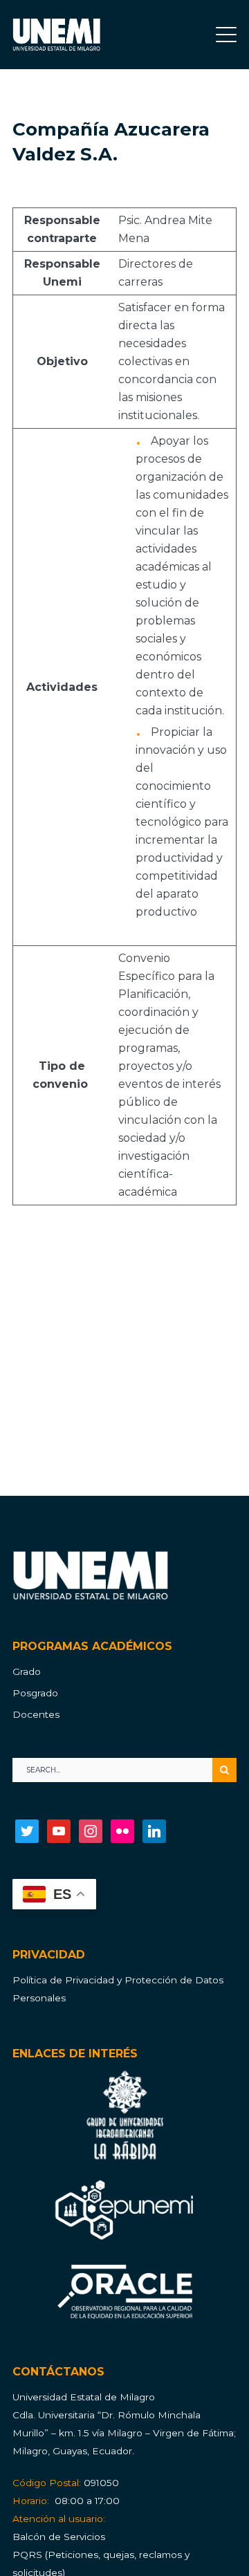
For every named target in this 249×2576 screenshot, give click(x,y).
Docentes (35, 1714)
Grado (26, 1671)
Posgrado (35, 1692)
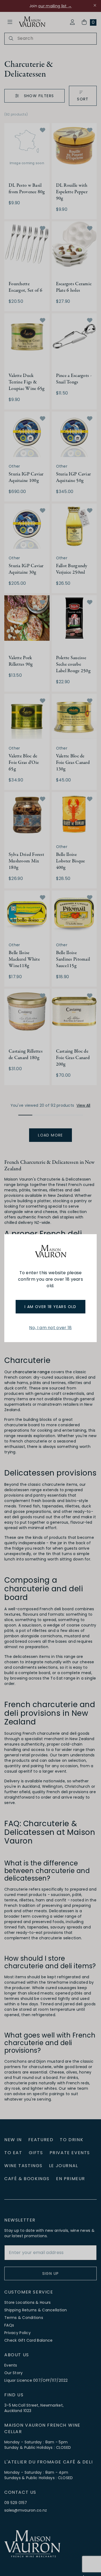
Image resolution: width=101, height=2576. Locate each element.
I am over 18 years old (50, 1306)
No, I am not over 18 (50, 1328)
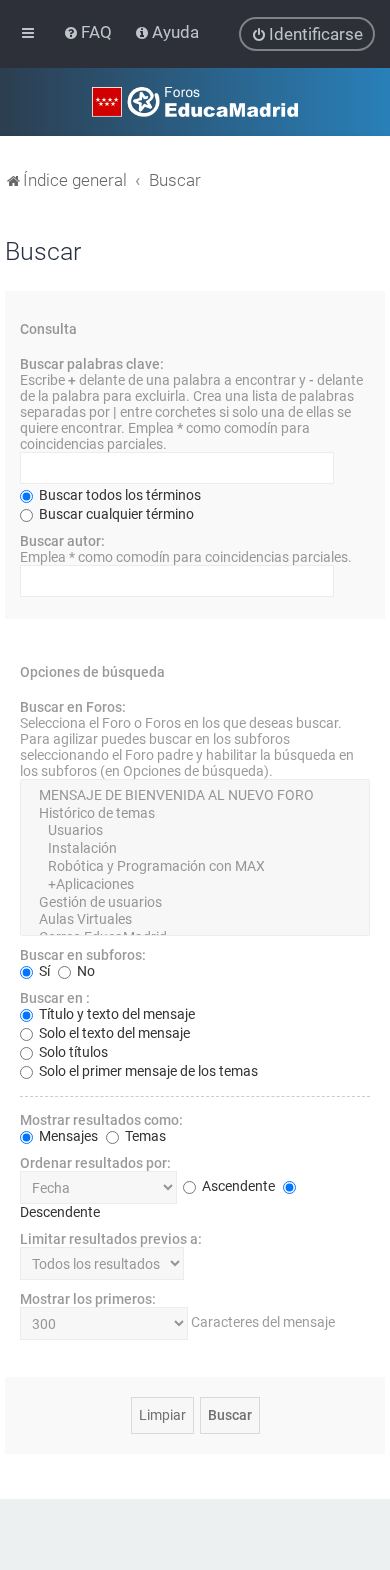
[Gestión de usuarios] (195, 903)
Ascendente (237, 1186)
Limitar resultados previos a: (111, 1239)
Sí (43, 971)
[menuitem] (89, 32)
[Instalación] (195, 849)
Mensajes (67, 1136)
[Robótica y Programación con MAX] (195, 867)
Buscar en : (55, 998)
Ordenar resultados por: (95, 1163)
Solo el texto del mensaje (113, 1033)
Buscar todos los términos (118, 495)
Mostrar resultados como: (101, 1120)
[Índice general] (195, 102)
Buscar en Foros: (73, 707)
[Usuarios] (195, 831)
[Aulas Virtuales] (195, 920)
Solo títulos (72, 1052)
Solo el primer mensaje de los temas (147, 1071)
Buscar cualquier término (115, 514)
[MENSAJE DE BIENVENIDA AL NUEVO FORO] (195, 796)
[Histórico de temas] (195, 814)
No (84, 971)
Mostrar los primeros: (88, 1299)
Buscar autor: (62, 541)
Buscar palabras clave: (92, 364)
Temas (144, 1136)
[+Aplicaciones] (195, 885)
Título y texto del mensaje (115, 1014)
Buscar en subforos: (83, 955)
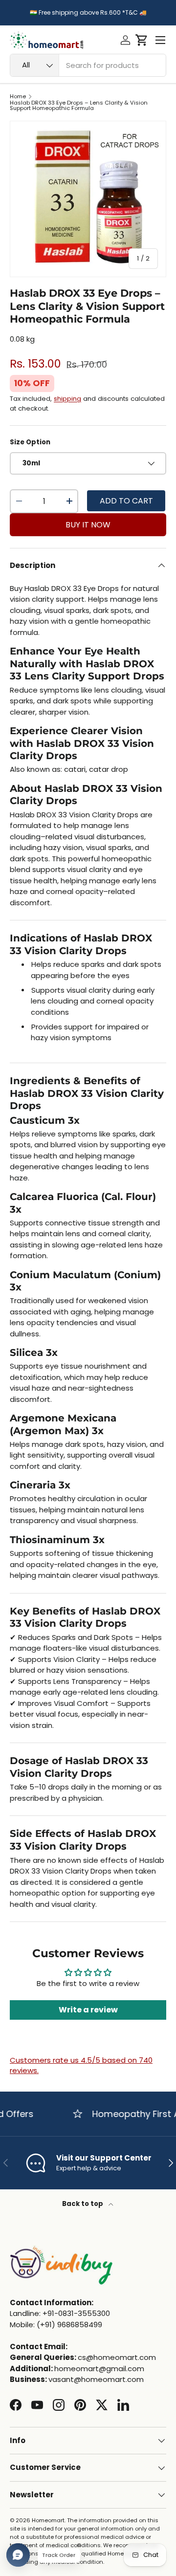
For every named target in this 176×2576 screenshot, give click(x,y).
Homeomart (48, 2520)
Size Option (30, 442)
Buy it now (88, 524)
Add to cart (126, 500)
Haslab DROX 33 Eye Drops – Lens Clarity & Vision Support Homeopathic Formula (79, 105)
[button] (141, 40)
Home (18, 96)
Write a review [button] (88, 2009)
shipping (67, 398)
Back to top (83, 2203)
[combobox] (88, 65)
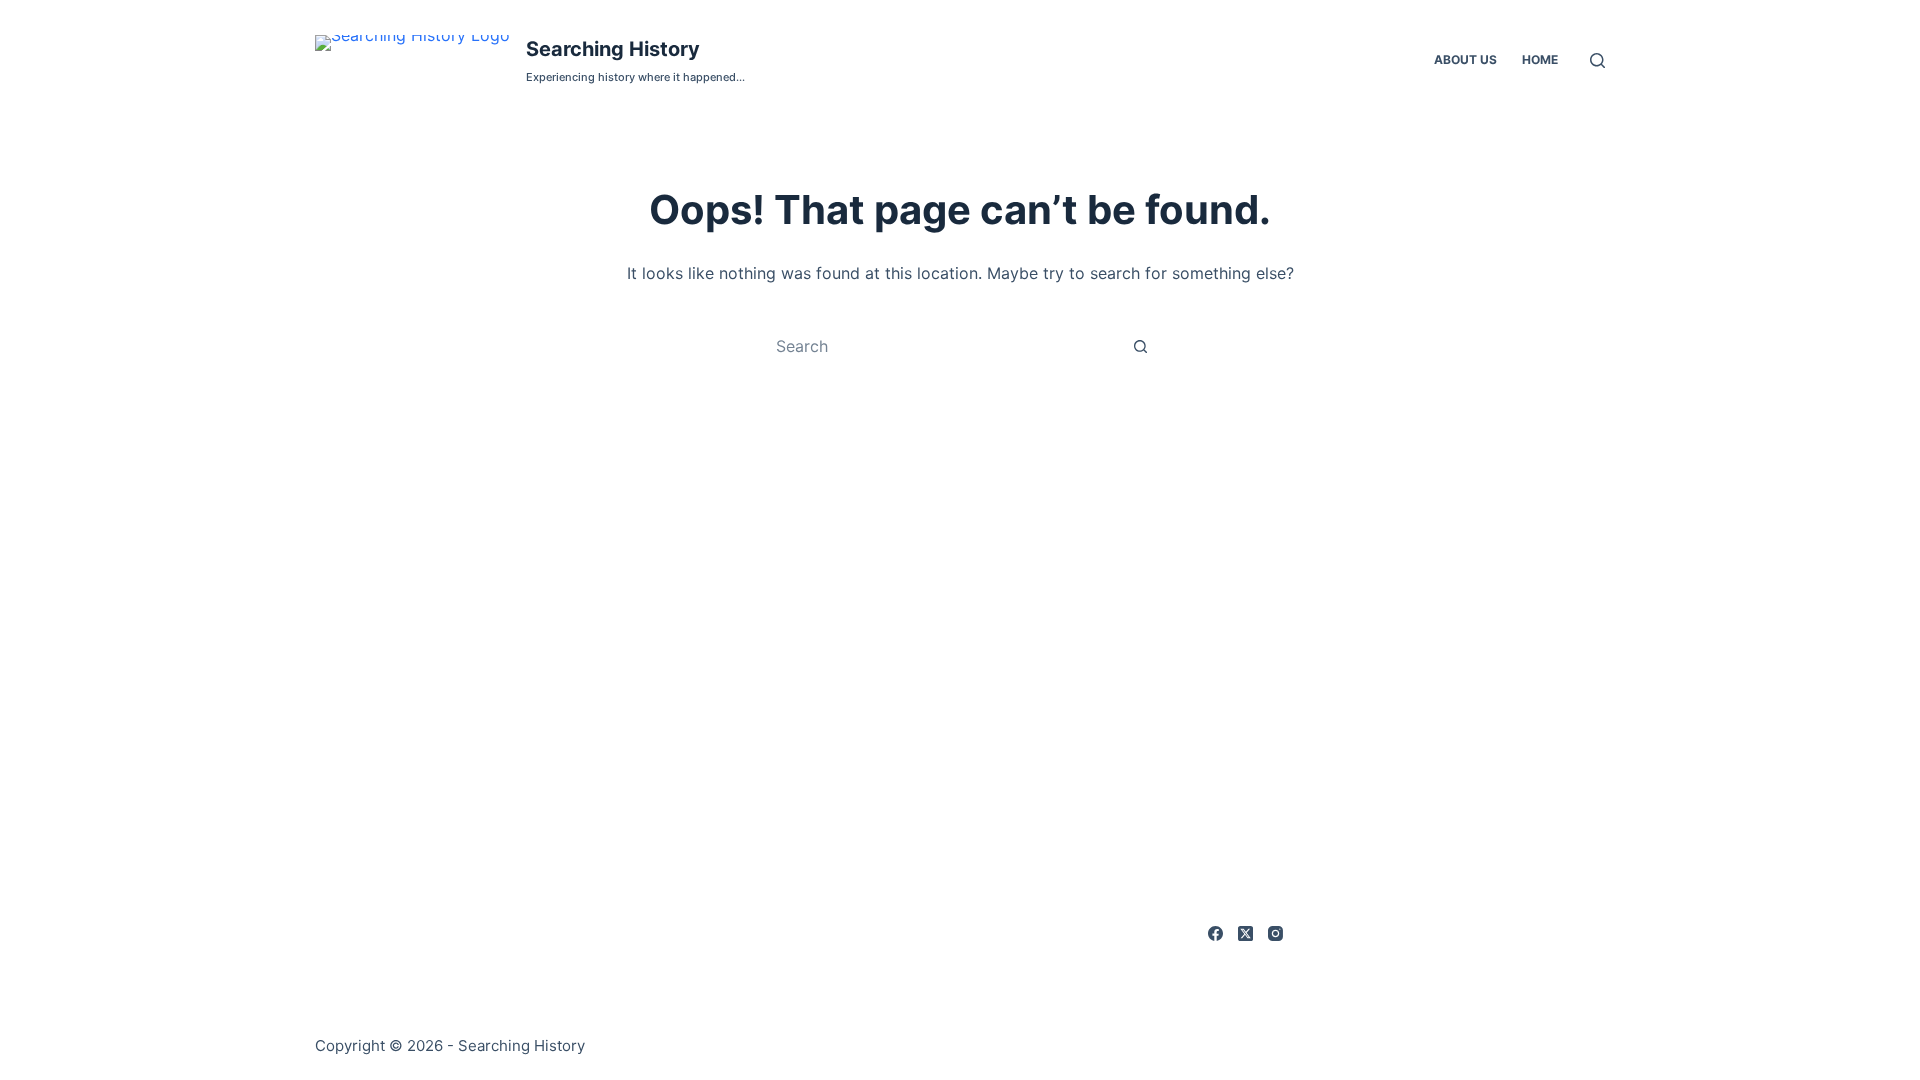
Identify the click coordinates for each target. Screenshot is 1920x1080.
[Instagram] (1275, 933)
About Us (1465, 59)
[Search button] (1140, 346)
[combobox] (941, 346)
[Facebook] (1215, 933)
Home (1540, 59)
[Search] (1597, 60)
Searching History (613, 49)
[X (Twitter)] (1245, 933)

→ **What the task asks**: Every line from the one containing "Buscar cualquier término (115, 514)" through the last line of the data, both included, is to be repeated exactly; the pictures are to be left out.

→ **Answer space**:
Buscar cualquier término (115, 514)
[MENSAJE DE BIENVENIDA AL NUEVO FORO] (195, 796)
[Histórico de temas] (195, 814)
No (84, 971)
Mostrar los primeros: (88, 1299)
Buscar autor: (62, 541)
Buscar palabras clave: (92, 364)
Temas (144, 1136)
[+Aplicaciones] (195, 885)
Título y texto del mensaje (115, 1014)
Buscar en subforos: (83, 955)
For every named target in this 176×2576 screenshot, give click(x,y).
Homeomart (48, 2520)
Size Option (30, 442)
Buy it now (88, 524)
Add to cart (126, 500)
Haslab DROX 33 Eye Drops – Lens Clarity & Vision Support Homeopathic Formula (79, 105)
[button] (141, 40)
Home (18, 96)
Write a review [button] (88, 2009)
shipping (67, 398)
Back to top (83, 2203)
[combobox] (88, 65)
Identify the click coordinates for each target. Screenshot is 1920x1080.
[Instagram] (1275, 933)
About Us (1465, 59)
[Search button] (1140, 346)
[combobox] (941, 346)
[Facebook] (1215, 933)
Home (1540, 59)
[Search] (1597, 60)
Searching History (613, 49)
[X (Twitter)] (1245, 933)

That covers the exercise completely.